Recorded data:
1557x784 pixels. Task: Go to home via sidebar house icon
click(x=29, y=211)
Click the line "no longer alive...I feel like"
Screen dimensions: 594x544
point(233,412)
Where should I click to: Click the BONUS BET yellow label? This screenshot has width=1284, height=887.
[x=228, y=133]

Requirement:
Set down every record above exactly as given.

Final answer:
1557x784 pixels. Task: Go to home via sidebar house icon
click(x=29, y=211)
Click the line "no longer alive...I feel like"
Screen dimensions: 594x544
point(233,412)
Where should I click to: Click the BONUS BET yellow label? This screenshot has width=1284, height=887.
[x=228, y=133]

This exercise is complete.